Another sort of a visit was one that Mrs Liston received. A band of roving Indians had pitched their tents in the vicinity and began to scour the prairies for antelope. They had come down from the mountains and were not supposed to be hostile, but they were great beggars and their methods were not always those of peace. One morning a big buck Indian came to ask for something to eat. An Indian seems to be always hungry, and Mrs Liston had fed a number of them already. She told this one that she could not spare any more food, but he saw a ham hanging on the wall and reached for it. Mrs Liston was a woman of courage and weighed over two hundred pounds. She had a pistol on the shelf, and taking it she turned to the Indian and told him to drop that ham and get out. The Indian took the hint, and leaving the house ran as fast as he could to a ravine where she could no longer see him and he could join his tribe at his leisure. They bothered her no more. However, they did a kill a boy who was herding cattle on the prairie. They probably wanted his horse, but the horse escaped them and came running to the station riderless and with blood on the saddle. A posse of neighbors armed themselves and set out to punish the Indians but, although they found the body of the boy perforated by bullets, the Indians had gone and were never seen around there afterwards.

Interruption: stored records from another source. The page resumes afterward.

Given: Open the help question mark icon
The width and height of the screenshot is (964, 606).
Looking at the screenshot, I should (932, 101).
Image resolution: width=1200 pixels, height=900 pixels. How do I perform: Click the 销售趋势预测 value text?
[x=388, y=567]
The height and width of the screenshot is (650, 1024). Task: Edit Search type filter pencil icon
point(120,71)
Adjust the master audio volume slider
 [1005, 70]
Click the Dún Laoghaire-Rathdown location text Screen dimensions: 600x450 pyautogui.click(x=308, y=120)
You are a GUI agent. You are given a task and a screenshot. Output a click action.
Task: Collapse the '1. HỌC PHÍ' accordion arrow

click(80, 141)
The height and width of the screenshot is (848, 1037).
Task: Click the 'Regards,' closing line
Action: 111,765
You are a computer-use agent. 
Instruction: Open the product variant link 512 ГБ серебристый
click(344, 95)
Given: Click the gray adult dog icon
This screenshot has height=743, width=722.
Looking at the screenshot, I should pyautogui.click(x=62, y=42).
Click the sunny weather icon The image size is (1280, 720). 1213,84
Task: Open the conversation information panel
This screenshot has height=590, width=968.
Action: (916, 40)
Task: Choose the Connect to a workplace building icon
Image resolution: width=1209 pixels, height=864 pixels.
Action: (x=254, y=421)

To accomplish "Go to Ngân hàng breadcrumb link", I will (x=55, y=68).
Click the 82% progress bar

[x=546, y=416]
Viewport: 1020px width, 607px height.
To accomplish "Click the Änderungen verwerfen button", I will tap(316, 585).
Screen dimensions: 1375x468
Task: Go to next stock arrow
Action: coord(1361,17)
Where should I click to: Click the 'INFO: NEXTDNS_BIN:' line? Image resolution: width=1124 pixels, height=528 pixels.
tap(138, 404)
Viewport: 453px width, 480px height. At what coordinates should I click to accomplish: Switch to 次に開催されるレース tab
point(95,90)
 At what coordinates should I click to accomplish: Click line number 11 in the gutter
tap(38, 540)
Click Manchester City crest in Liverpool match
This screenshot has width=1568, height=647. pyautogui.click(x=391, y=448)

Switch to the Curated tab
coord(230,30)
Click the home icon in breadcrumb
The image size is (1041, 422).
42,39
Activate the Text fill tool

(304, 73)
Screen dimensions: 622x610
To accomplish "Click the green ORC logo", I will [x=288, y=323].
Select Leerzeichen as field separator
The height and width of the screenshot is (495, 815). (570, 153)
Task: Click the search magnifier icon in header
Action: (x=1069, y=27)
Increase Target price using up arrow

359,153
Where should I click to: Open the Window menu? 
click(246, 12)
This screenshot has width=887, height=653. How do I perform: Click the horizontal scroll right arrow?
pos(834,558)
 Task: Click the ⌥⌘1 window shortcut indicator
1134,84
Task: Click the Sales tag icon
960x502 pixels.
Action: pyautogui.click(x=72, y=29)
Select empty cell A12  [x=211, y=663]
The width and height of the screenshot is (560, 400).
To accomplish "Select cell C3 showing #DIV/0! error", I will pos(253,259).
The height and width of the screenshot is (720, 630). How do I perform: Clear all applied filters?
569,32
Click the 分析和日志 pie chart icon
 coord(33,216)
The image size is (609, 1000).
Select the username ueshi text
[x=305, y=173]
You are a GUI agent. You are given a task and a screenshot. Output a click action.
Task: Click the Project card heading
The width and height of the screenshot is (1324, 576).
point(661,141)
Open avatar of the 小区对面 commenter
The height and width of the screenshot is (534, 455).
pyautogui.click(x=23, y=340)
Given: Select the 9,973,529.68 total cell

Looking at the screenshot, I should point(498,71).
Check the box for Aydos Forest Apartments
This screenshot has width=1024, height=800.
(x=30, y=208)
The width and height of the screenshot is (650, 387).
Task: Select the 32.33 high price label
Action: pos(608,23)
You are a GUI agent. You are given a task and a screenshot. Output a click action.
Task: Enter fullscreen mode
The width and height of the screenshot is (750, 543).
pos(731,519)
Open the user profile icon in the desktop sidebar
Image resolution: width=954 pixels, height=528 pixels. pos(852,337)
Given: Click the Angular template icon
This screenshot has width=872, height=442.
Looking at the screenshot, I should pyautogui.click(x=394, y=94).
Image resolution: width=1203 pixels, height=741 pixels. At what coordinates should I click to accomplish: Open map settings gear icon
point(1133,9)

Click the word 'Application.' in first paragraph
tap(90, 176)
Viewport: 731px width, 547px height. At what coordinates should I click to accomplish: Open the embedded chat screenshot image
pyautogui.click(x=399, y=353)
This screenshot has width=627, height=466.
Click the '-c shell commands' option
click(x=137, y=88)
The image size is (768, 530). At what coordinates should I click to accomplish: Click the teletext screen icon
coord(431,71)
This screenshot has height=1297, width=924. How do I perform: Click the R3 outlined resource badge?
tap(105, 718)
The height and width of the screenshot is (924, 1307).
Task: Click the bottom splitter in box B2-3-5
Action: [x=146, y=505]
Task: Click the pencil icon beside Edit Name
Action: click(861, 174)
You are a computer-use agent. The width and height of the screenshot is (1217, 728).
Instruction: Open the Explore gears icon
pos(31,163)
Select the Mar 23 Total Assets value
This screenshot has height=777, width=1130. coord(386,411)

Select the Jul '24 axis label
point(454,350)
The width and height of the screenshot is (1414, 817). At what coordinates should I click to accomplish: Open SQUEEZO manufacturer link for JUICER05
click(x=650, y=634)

My first assignment to a parish came after my return from my first mission trip. It was but temporary, for it was to the parish of Georgetown from which Father McGrath had gone on a visit to Chicago. This was a good mission, with two churches where mass was said every Sunday and a mission where mass was said during the week upon assignment. It happened that just after my arrival there was an outbreak of smallpox in the village of one of my churches; in the Village of Silver Plume about two miles from Georgetown among some very rich silver mines. For a time only a few people were affected and not so seriously as to need my ministrations. I thought this a good time to go to my more distant mission at Idaho Springs, fourteen miles away. In the afternoon.